» **Task statement**: Nothing but the lines from the top of the records through the line with "You are a computer-use" should be returned, exactly, and without pictures.
[Information supplied — start]
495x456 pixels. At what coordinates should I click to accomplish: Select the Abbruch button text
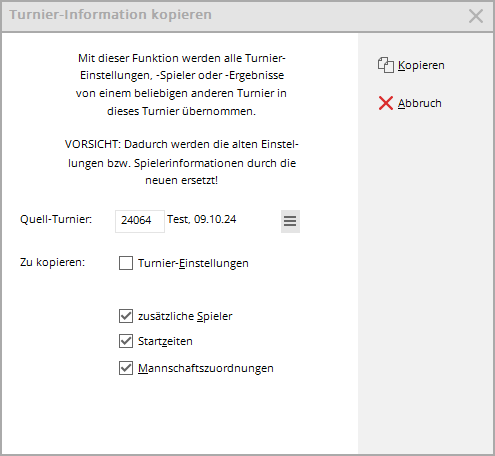tap(420, 103)
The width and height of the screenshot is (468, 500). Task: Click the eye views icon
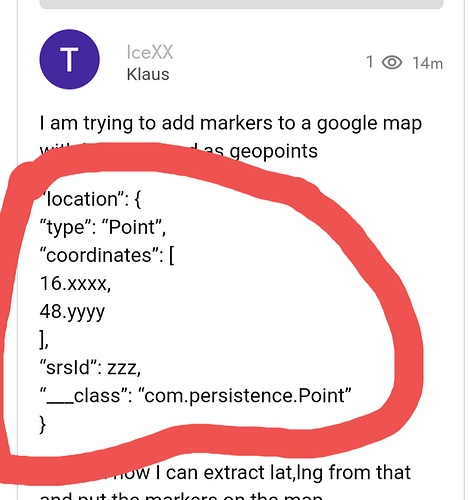tap(392, 62)
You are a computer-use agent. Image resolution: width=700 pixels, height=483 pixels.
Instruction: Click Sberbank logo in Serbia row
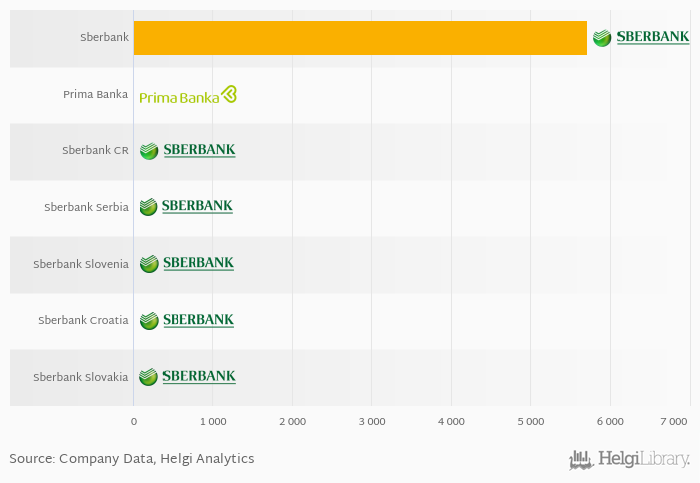coord(186,207)
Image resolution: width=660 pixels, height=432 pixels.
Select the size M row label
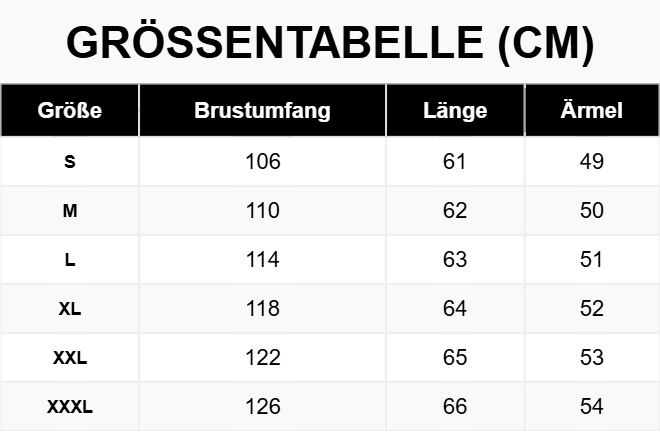pos(69,211)
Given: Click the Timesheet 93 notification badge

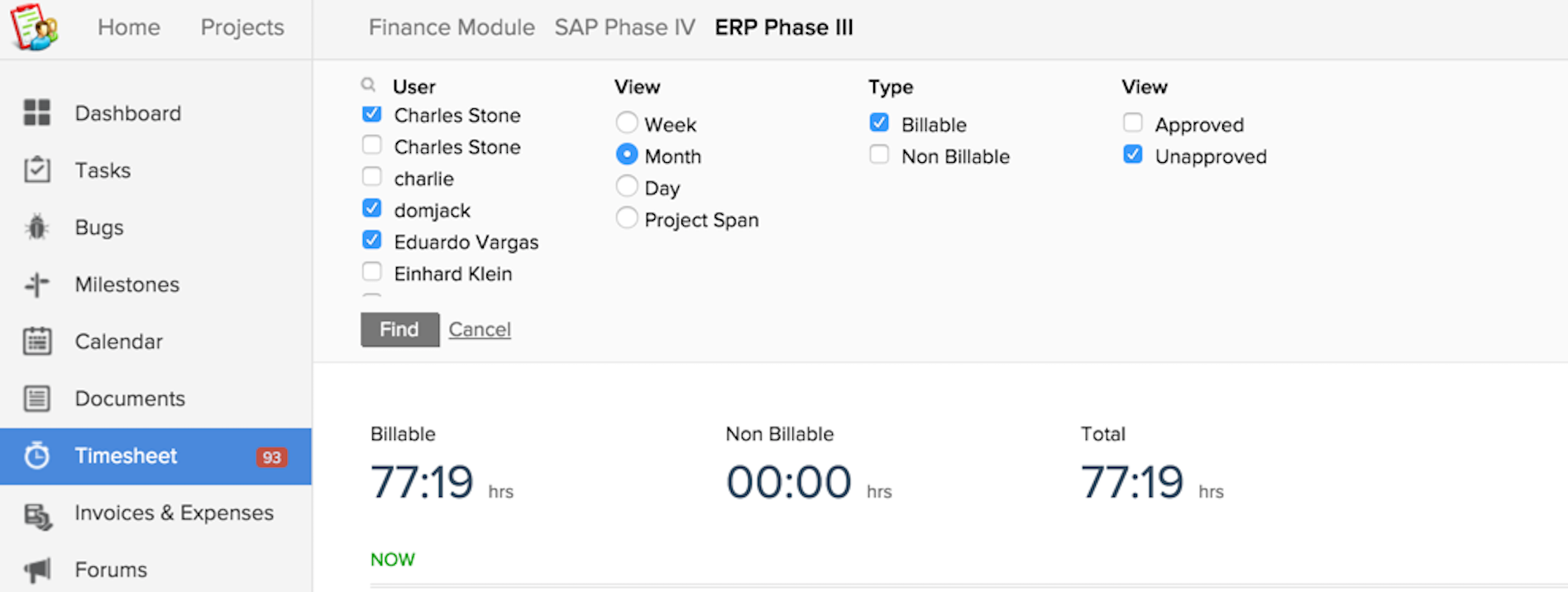Looking at the screenshot, I should click(x=271, y=457).
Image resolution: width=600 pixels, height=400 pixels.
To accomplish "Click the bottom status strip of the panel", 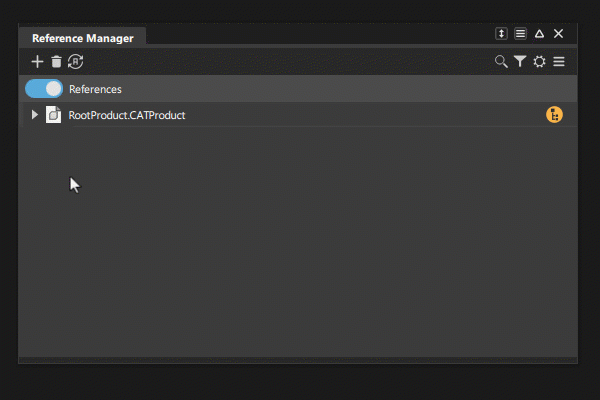I will 297,358.
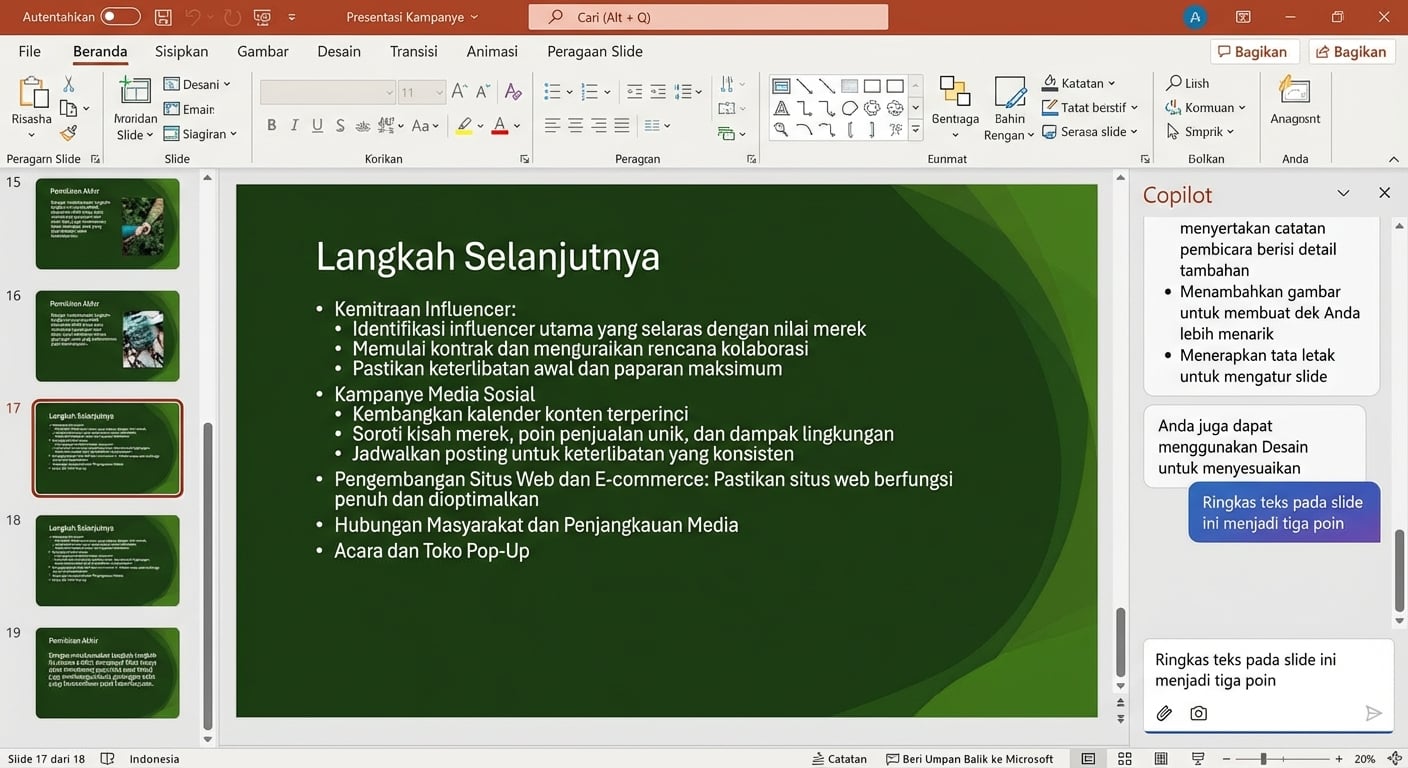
[Information supplied — finish]
» **Finished exercise**:
495x456 pixels. At what coordinates should I click to accomplish: Select the Abbruch button text
tap(420, 103)
The width and height of the screenshot is (468, 500). Task: Click the eye views icon
tap(392, 62)
You are a computer-use agent. Image resolution: width=700 pixels, height=483 pixels.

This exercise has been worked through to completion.